The human brain can process approximately 12 separate images per second so any additional images sent during that second will create the illusion of fluid motion. Therefore by adding 1 additional image to each perceivable image we arrive at 24 frames to achieve what will be perceived as completely fluid motion.
The PAL video format selected 25 FPS as the standard for motion display and this is referred to by CCTV manufacturers as real time due to it being the point that motion appears to flow as it would be really expected to.
Most recorders can record a number of overall frames per second which is then divided between the number of available cameras up to a maximum of 25 FPS each.

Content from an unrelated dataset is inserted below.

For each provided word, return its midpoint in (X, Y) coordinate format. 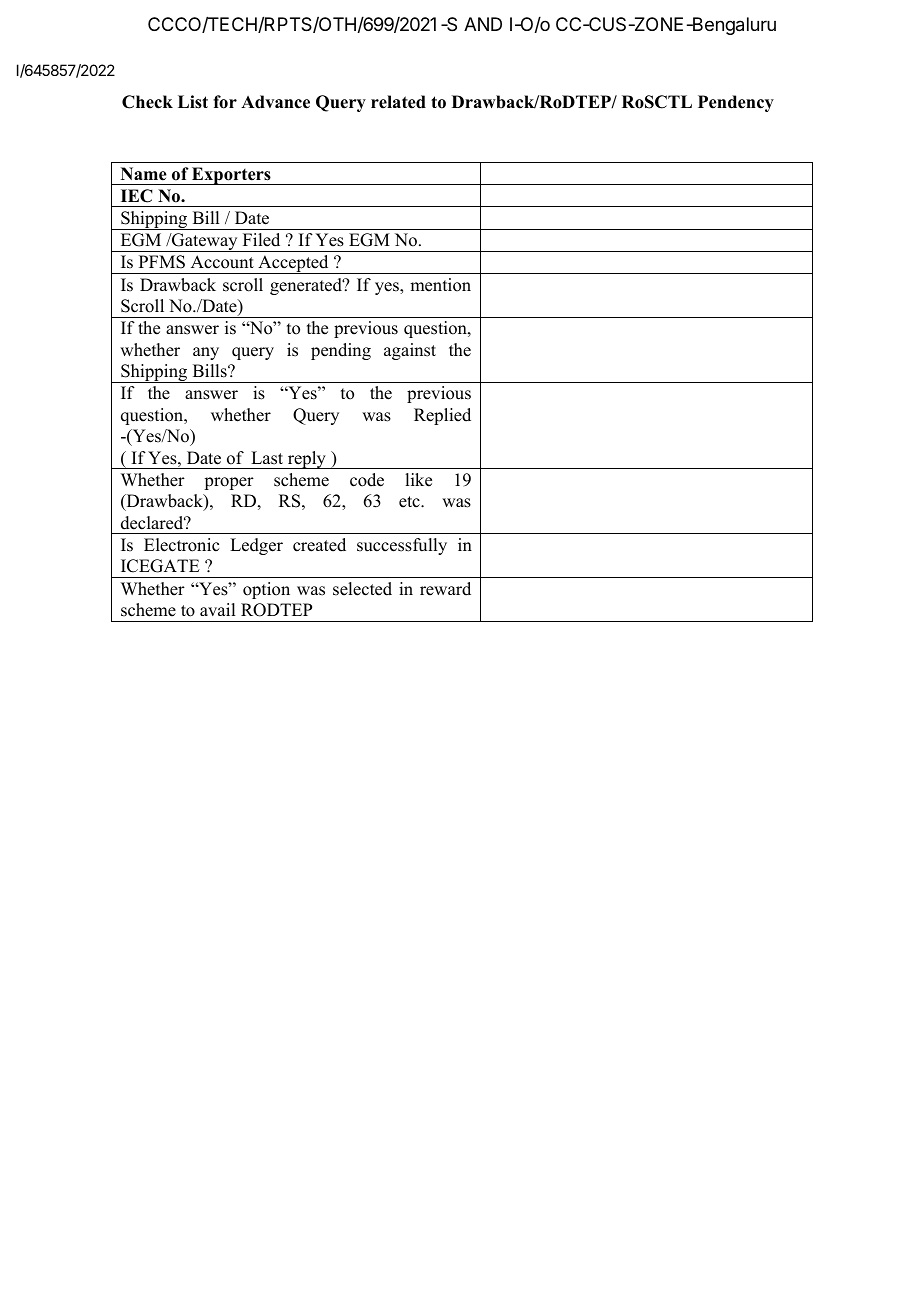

For example an entry level recorder may offer 100 FPS across 4, 8 or 16 channel versions of the unit. The 4 channel unit could therefore record each camera at 25 FPS but the 8 channel would be limited to 12 FPS if all channels were in use and the 16 only 6 FPS.
Higher specification recorders will offer up to 400 FPS meaning real time can be achieved across all 16 cameras simultaneously.
They may however only offer real time recording at lower quality settings due to the processing power limitations of the recorder. It is recommended that when selecting a recorder that is carefully examined to achieve the recoding quality and frame rate.
FPS can be set per camera on most professional recorders allowing your system to be tailored to balance fluid motion with the need to save recording space and increase the available playback time. Many situations only require lower frame rates and can be set up accordingly.
This will be considered along with many other factors when designing and planning a CCTV system.